Issues with Crown Stats on G20 Prosecutions

This weekend on Twitter I posted a link to a press release issued by the Ministry of the Attorney General (the Crown) containing statistics on current G20 prosecutions.  The press release can be viewed here.  The Crown cites the following statistics on the status of G20 prosecutions:

  • 320 individuals have appeared before the courts (four of these only have drug charges which are being prosecuted by the federal Crown).
  • 230 have had their matters completed.
  • 12  have pleaded guilty.
  • 10 entered peace bonds.
  • 162 had their matters stayed or withdrawn.
  • 9 were listed in error.
  • 81 have had their matters adjourned and are scheduled to appear again before March 8, 2011.
  • 5 have warrants outstanding for their arrest.

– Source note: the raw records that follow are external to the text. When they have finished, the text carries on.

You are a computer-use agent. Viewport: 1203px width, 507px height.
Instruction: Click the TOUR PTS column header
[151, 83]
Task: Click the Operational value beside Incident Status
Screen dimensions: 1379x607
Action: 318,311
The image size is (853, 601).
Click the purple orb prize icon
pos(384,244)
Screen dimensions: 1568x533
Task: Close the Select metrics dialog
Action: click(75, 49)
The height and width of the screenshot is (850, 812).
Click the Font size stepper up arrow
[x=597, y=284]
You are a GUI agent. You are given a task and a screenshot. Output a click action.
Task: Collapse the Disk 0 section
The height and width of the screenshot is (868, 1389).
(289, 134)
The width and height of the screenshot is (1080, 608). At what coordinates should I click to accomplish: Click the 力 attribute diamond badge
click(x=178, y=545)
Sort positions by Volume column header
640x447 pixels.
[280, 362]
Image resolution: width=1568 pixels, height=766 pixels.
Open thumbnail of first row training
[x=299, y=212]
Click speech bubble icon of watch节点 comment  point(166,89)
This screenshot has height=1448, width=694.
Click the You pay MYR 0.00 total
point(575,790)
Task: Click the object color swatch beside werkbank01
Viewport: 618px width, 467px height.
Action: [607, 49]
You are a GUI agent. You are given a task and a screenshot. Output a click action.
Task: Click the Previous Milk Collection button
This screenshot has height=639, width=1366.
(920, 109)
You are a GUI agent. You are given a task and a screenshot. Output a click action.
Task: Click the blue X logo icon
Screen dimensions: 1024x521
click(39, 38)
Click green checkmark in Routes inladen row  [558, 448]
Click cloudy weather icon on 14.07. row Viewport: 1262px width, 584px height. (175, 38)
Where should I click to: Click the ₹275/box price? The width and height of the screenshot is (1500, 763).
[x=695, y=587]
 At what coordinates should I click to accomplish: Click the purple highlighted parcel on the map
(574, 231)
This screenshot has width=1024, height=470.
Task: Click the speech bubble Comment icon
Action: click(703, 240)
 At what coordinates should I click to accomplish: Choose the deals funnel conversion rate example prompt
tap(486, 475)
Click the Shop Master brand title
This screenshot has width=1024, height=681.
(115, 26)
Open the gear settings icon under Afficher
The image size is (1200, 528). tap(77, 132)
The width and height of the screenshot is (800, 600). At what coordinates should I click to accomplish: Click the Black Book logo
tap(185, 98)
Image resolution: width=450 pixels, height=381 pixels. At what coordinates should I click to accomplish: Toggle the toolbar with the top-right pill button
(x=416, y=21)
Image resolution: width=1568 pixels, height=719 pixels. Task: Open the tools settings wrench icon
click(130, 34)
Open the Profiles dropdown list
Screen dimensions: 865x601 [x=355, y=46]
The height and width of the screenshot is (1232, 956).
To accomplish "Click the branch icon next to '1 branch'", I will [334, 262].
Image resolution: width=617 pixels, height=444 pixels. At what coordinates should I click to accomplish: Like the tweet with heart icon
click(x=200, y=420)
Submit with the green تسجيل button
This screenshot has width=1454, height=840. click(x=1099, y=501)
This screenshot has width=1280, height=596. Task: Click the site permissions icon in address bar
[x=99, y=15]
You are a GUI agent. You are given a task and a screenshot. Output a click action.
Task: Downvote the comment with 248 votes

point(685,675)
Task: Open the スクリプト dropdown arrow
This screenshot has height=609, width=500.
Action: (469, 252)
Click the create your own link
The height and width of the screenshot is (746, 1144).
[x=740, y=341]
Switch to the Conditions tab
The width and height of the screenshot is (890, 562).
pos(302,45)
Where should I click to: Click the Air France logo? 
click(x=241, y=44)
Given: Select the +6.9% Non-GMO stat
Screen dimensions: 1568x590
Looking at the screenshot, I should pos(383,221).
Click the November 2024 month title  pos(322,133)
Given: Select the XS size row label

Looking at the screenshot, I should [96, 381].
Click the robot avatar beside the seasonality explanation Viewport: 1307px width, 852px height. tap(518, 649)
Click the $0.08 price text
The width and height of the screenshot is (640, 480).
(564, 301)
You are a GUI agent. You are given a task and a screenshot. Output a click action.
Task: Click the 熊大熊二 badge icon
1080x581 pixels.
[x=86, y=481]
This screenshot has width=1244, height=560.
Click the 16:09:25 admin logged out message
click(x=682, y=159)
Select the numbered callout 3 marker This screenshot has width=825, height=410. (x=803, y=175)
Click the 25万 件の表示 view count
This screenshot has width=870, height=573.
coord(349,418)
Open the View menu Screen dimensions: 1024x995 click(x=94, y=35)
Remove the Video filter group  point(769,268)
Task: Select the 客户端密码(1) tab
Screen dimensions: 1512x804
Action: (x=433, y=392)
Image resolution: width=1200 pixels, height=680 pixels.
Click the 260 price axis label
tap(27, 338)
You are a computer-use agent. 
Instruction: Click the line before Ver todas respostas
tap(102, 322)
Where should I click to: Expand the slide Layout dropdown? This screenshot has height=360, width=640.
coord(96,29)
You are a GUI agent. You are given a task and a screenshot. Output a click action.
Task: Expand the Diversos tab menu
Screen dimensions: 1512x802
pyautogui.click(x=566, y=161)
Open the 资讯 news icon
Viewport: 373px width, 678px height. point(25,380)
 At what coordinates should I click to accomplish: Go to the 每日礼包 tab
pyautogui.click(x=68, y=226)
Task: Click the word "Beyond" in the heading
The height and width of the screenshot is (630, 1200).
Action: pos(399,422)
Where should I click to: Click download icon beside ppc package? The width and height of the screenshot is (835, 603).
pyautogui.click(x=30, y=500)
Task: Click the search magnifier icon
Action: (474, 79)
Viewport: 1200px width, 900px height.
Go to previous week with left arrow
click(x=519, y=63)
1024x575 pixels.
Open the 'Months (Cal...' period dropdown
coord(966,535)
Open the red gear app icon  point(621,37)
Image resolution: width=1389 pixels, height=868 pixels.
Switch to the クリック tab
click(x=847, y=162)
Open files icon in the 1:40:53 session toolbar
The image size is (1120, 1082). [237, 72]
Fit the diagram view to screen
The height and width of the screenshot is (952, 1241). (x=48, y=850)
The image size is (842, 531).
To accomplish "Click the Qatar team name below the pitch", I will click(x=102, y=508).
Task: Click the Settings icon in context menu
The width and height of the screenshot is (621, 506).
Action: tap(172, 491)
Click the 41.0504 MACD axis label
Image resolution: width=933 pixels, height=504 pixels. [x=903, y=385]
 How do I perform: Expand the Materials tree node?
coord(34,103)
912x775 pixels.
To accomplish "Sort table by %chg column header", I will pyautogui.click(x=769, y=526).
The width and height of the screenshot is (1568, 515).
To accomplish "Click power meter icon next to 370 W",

While I have no reason to doubt the accuracy of the information provided, I do question the manner in which it is being reported.  Specifically I take issue of the following:

  1. The Crown stated in the press release that they have “implemented a special protocol to make updates on G20 prosecutions available to the public on the ministry’s website every six months, beginning in November 2010″.  If the purpose of this protocol is transparency then the six-month timeline is wholly unacceptable.  Cases are moving through the system at a much quicker pace.  There are trial dates set for the Winter and Spring.  I fail to see any reason why the Crown cannot publish a similar update every four weeks.
  2. The claim that 320 individuals have appeared before the courts is accurate from the perspective that it provides a statistic for those who were released on bail or a promise to appear and ordered to appear in court.  The number does not reflect the amount of people who were detained at the temporary jail facility and never charged with anything.
  3. The Crown’s claim that 162 individuals had their matters stayed or withdrawn is accurate from the perspective of this being the final resolution of these matters but does not reflect the fact that many were told to complete some form of task before this result occurred – the Crown did not simple stand-up and stay or withdraw each of these matters (in fairness they did for some) in open court at the first appearance date, something more was required.  Some had to make a small charitable donation, perform some community service hours, etc.  To me this falls a lot closer to a diversion or direct accountability program than it does an outright stay or withdrawal. This statistic really needs to better reflect how these matters were dealt with.